WORK TO COMPLETE =
Copy out, unchanged, every line from the start of the records to the line that contains "Datenschutz (1075, 1713)", and stop there.

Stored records
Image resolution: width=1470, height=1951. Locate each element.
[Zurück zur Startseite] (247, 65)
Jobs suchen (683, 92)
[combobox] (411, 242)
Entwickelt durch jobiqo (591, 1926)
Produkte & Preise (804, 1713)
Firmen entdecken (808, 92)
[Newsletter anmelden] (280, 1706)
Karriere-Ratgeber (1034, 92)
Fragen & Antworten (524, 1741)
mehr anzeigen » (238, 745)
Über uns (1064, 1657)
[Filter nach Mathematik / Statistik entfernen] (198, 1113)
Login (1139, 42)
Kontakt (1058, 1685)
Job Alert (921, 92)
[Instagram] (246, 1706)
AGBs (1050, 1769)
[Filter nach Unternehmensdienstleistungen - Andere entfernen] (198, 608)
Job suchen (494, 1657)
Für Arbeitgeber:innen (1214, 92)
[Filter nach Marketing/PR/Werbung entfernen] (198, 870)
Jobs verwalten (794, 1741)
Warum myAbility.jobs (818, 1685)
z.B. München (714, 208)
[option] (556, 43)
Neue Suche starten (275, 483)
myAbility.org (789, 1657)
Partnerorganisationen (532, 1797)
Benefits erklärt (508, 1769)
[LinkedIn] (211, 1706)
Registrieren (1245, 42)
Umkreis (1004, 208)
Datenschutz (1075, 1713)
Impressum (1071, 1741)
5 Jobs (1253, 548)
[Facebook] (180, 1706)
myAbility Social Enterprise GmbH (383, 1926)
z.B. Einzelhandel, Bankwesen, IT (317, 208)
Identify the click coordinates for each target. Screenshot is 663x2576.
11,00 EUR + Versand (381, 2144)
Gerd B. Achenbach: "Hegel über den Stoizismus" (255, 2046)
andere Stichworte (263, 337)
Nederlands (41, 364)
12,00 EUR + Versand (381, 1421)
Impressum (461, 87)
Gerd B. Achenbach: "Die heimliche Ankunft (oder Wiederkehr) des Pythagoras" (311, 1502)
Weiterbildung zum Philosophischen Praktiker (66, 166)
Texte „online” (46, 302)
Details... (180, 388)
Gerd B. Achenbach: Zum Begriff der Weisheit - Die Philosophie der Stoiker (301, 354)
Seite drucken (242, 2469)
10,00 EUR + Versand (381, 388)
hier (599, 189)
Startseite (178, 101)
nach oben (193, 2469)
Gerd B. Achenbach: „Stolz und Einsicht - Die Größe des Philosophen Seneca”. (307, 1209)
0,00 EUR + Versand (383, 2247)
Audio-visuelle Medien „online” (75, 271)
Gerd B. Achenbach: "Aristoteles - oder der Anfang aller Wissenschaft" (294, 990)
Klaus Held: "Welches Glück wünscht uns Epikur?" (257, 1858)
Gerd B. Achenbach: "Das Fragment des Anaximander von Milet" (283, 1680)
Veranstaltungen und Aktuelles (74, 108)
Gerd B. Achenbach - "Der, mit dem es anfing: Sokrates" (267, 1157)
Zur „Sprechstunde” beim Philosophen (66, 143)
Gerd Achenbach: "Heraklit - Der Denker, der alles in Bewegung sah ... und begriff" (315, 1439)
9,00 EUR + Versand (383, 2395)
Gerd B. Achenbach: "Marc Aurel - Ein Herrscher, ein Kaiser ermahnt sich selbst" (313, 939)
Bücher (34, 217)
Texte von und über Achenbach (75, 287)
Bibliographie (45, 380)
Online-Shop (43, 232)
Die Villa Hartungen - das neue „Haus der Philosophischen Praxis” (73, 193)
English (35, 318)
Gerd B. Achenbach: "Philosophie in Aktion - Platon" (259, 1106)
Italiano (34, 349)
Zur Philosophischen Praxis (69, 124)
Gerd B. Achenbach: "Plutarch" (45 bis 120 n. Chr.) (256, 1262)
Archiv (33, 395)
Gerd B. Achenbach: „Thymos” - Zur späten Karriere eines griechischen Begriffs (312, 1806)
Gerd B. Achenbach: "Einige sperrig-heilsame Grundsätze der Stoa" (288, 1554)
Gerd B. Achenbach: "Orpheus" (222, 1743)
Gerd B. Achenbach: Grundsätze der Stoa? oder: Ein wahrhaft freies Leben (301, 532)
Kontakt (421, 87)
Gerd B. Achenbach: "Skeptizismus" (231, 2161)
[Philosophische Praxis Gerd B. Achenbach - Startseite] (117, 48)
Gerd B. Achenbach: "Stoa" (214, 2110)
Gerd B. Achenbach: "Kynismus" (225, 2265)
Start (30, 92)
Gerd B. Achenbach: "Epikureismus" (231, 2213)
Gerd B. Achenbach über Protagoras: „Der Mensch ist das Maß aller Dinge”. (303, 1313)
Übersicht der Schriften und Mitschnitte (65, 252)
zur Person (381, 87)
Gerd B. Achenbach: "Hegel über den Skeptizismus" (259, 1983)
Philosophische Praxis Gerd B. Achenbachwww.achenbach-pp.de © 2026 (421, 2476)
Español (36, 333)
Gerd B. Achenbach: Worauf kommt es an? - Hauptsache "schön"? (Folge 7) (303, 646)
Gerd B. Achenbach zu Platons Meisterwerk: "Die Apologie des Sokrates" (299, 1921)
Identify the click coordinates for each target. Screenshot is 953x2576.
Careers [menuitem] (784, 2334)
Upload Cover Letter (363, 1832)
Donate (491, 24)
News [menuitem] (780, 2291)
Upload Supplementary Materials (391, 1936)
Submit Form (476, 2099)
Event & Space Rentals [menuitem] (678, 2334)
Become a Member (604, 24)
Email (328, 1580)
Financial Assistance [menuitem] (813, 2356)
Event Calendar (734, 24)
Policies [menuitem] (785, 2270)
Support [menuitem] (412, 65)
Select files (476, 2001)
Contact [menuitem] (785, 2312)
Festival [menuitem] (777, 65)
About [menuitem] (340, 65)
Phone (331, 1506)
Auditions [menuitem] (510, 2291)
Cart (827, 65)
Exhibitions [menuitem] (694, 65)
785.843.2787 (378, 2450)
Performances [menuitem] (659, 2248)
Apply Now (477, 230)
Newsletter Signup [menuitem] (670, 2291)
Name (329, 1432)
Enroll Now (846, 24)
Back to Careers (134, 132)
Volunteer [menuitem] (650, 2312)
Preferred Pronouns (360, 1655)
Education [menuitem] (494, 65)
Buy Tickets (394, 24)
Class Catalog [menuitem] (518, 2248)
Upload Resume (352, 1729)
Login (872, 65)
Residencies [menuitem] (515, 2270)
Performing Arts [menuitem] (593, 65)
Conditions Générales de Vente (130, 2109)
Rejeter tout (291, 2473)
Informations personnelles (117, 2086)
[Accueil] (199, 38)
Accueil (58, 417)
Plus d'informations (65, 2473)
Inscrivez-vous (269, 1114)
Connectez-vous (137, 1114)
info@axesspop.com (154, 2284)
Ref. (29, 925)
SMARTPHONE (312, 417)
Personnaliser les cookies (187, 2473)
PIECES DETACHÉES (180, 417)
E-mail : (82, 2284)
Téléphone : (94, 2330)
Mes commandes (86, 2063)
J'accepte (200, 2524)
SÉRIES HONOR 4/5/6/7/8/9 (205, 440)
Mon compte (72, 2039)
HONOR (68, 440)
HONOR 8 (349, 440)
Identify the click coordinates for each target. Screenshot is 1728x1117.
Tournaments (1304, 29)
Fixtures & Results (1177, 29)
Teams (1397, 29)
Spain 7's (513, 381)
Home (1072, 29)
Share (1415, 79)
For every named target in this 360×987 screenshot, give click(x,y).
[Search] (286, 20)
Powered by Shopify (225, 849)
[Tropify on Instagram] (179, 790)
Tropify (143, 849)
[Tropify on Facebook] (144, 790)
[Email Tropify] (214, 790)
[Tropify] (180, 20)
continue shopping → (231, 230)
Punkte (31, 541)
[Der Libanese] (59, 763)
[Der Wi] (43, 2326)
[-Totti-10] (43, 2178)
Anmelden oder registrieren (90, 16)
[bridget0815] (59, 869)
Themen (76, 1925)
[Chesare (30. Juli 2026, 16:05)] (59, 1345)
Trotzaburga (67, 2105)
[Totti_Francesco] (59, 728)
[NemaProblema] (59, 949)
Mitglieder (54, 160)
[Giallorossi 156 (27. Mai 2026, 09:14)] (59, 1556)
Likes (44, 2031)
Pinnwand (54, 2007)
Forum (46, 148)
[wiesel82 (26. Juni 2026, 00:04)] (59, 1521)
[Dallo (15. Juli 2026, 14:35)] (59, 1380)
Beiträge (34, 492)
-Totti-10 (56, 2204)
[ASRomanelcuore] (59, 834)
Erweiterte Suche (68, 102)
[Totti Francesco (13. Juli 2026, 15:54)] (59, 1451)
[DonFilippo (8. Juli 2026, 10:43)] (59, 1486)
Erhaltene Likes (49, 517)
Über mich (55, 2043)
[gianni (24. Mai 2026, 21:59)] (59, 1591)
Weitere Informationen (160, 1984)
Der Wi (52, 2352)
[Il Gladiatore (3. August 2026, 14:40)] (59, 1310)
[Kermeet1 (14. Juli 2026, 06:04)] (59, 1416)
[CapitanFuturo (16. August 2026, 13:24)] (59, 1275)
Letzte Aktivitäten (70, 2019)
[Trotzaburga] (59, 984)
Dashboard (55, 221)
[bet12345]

SOLUTION TO THE EXERCISE =
Image resolution: width=1470, height=1951. Locate each element.
[Zurück zur Startseite] (247, 65)
Jobs suchen (683, 92)
[combobox] (411, 242)
Entwickelt durch jobiqo (591, 1926)
Produkte & Preise (804, 1713)
Firmen entdecken (808, 92)
[Newsletter anmelden] (280, 1706)
Karriere-Ratgeber (1034, 92)
Fragen & Antworten (524, 1741)
mehr anzeigen » (238, 745)
Über uns (1064, 1657)
[Filter nach Mathematik / Statistik entfernen] (198, 1113)
Login (1139, 42)
Kontakt (1058, 1685)
Job Alert (921, 92)
[Instagram] (246, 1706)
AGBs (1050, 1769)
[Filter nach Unternehmensdienstleistungen - Andere entfernen] (198, 608)
Job suchen (494, 1657)
Für Arbeitgeber:innen (1214, 92)
[Filter nach Marketing/PR/Werbung entfernen] (198, 870)
Jobs verwalten (794, 1741)
Warum myAbility.jobs (818, 1685)
z.B. München (714, 208)
[option] (556, 43)
Neue Suche starten (275, 483)
myAbility.org (789, 1657)
Partnerorganisationen (532, 1797)
Benefits erklärt (508, 1769)
[LinkedIn] (211, 1706)
Registrieren (1245, 42)
Umkreis (1004, 208)
Datenschutz (1075, 1713)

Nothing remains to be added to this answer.